Five Reasons Louisa Catherine Adams Should Make the Top First Ladies List
Abigail Adams’ name often comes up on lists of the top ten First Ladies of all time. She achieved popularity thanks to her political influence, earning the nickname “Mrs. President”. Her success has relegated Louisa Catherine Adams, wife of John Quincy Adams to that of “The Other Adams” the subtitle of Margery Heffron‘s recently published biography of Louisa. Despite possessing many of the characteristics that brought her mother-in-law and other favorite First Ladies popularity, Louisa Catherine has been an under-appreciated First Lady. Heffron’s biography of Louisa finally does justice to this remarkable woman.
1. Style and Poise: A thus far unavoidable criteria for judging First Ladies, style and poise have earned several First Ladies like Jackie O and Michelle Obama the love of the American public. Raised in London and France, and long experienced in royal courts, Louisa was admired for her grace in political circles. Her success in this area was not merely due to wealth or privilege. On more than one occasion she constructed ball gowns from draperies, lacking the personal funds to purchase appropriate attire for European royal courts.
2. Statesmanship: Hillary Clinton’s political work gained her the respect of the American public; she is widely considered the First Lady they could most imagine serving as President. Louisa was similarly skilled in diplomacy. Though her husband was not as open to discussing politics with her, she played a significant role in his political fortunes. She used her diplomatic talents to help smooth over other’s perception of John Quincy Adams as cold and superior.
3. Feminism: First Ladies have had a unique influence over the history of women’s rights. Abigail Adams earned the esteem of historians for her powerful feminist writing and attempts to build women’s rights into the new government her husband was forming. Louisa continued in her mother-in-law’s footsteps, writing eloquently and assertively on the subject of women’s rights.
4. Human Rights: Eleanor Roosevelt, who regularly tops the lists of popular and influential First Ladies, shaped the role of the First Lady with her outspoken support of civil rights and other social issues. Her active work to further human rights gained her admiration both domestically and internationally. Louisa Catherine was similarly ahead of her time in her stance on social issues. In addition to her early feminist writing, Louisa was an active champion of Native American’s rights years before the issue was debated politically.

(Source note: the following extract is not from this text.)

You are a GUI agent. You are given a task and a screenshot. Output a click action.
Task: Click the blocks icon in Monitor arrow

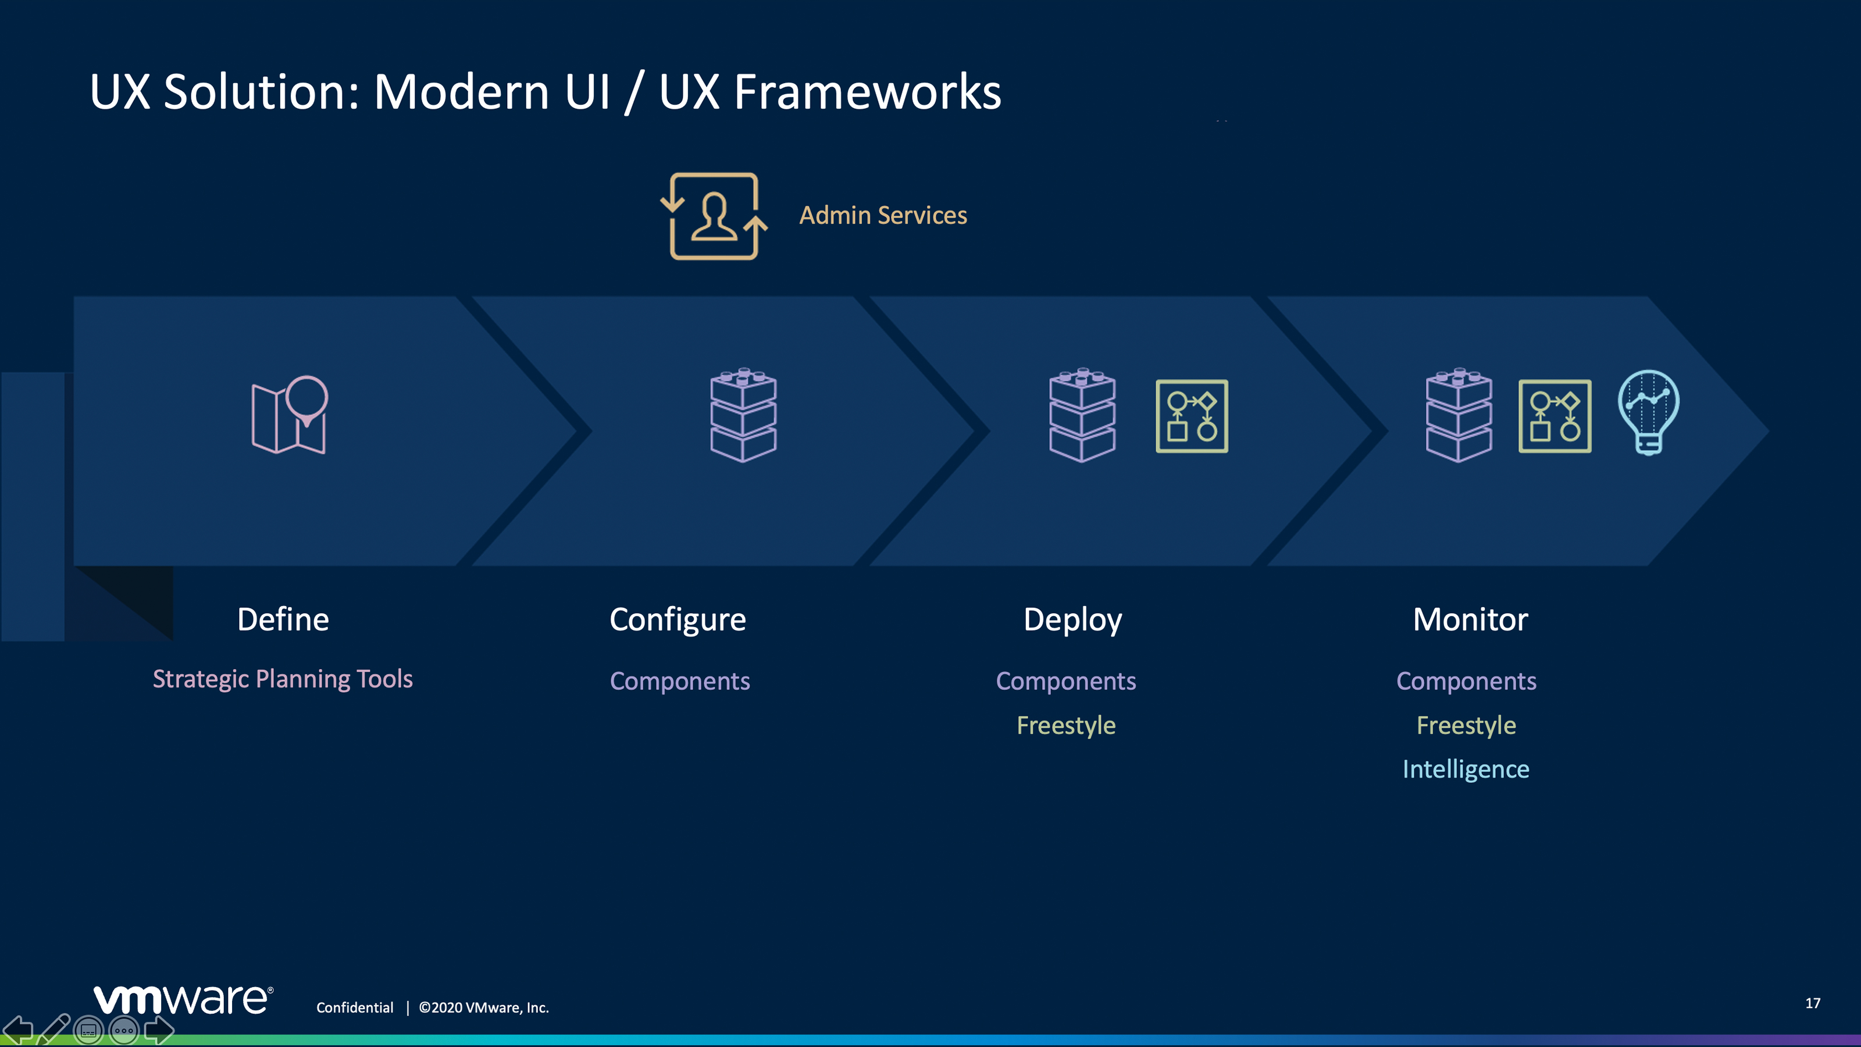coord(1459,415)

5. Personal Resilience: Louisa had perhaps the most personal tragedy of any First Lady to deal with. Her relationship with her husband and his family was extremely challenging. She handled nine miscarriages in addition to the early childhood death of a daughter and the suicide of a son. She escaped from Russia to France in the winter of 1815 following Napoleon’s disastrous retreat with only her son, maid and two servants. Though the challenges she faced lead her to occasional bouts of depression, frustration, and temper, she possessed a strength that enabled her to deal with the continuous struggle of American politics.
Louisa Catherine Adams had all of the qualities that make a great First Lady. Despite her talents, she was constantly self-deprecating. Her diary is full of vented frustrations and personal disappointment that have put off previous biographers. Heffron has drawn a more complete picture of the complex woman in Louisa Catherine: The Other Mrs. Adams, giving her the credit than she withheld from herself.